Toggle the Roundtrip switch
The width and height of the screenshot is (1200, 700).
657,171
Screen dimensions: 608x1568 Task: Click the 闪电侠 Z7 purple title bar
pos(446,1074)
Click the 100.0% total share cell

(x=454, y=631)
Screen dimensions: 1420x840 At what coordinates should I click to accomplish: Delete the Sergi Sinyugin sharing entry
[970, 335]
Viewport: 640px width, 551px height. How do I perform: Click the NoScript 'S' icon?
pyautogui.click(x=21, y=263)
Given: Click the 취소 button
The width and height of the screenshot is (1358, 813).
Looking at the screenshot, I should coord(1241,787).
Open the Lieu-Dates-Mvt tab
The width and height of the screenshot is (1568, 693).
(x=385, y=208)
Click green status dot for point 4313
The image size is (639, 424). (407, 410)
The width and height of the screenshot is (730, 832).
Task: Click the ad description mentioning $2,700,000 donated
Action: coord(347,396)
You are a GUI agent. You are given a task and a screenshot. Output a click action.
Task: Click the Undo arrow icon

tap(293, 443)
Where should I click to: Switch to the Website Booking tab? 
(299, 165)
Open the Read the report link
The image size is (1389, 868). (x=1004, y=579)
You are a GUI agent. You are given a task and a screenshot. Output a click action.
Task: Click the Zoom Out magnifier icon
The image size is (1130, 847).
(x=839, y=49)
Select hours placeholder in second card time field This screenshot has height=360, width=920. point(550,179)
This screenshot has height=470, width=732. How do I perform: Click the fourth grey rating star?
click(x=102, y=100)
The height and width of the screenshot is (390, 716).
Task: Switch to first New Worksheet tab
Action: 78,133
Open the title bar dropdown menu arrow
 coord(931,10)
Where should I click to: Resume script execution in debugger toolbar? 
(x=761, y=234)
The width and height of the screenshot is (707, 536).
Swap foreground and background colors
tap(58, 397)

· · ·

- WORK INSTRUCTION: Reproduce every line of the data without changing a word.

- RESULT BELOW:
Toggle the Roundtrip switch
The width and height of the screenshot is (1200, 700).
657,171
Screen dimensions: 608x1568 Task: Click the 闪电侠 Z7 purple title bar
pos(446,1074)
Click the 100.0% total share cell

(x=454, y=631)
Screen dimensions: 1420x840 At what coordinates should I click to accomplish: Delete the Sergi Sinyugin sharing entry
[970, 335]
Viewport: 640px width, 551px height. How do I perform: Click the NoScript 'S' icon?
pyautogui.click(x=21, y=263)
Given: Click the 취소 button
The width and height of the screenshot is (1358, 813).
Looking at the screenshot, I should coord(1241,787).
Open the Lieu-Dates-Mvt tab
The width and height of the screenshot is (1568, 693).
(x=385, y=208)
Click green status dot for point 4313
The image size is (639, 424). (407, 410)
The width and height of the screenshot is (730, 832).
Task: Click the ad description mentioning $2,700,000 donated
Action: coord(347,396)
You are a GUI agent. You are given a task and a screenshot. Output a click action.
Task: Click the Undo arrow icon

tap(293, 443)
Where should I click to: Switch to the Website Booking tab? 
(299, 165)
Open the Read the report link
The image size is (1389, 868). (x=1004, y=579)
You are a GUI agent. You are given a task and a screenshot. Output a click action.
Task: Click the Zoom Out magnifier icon
The image size is (1130, 847).
(x=839, y=49)
Select hours placeholder in second card time field This screenshot has height=360, width=920. point(550,179)
This screenshot has height=470, width=732. How do I perform: Click the fourth grey rating star?
click(x=102, y=100)
The height and width of the screenshot is (390, 716).
Task: Switch to first New Worksheet tab
Action: 78,133
Open the title bar dropdown menu arrow
 coord(931,10)
Where should I click to: Resume script execution in debugger toolbar? 
(x=761, y=234)
The width and height of the screenshot is (707, 536).
Swap foreground and background colors
tap(58, 397)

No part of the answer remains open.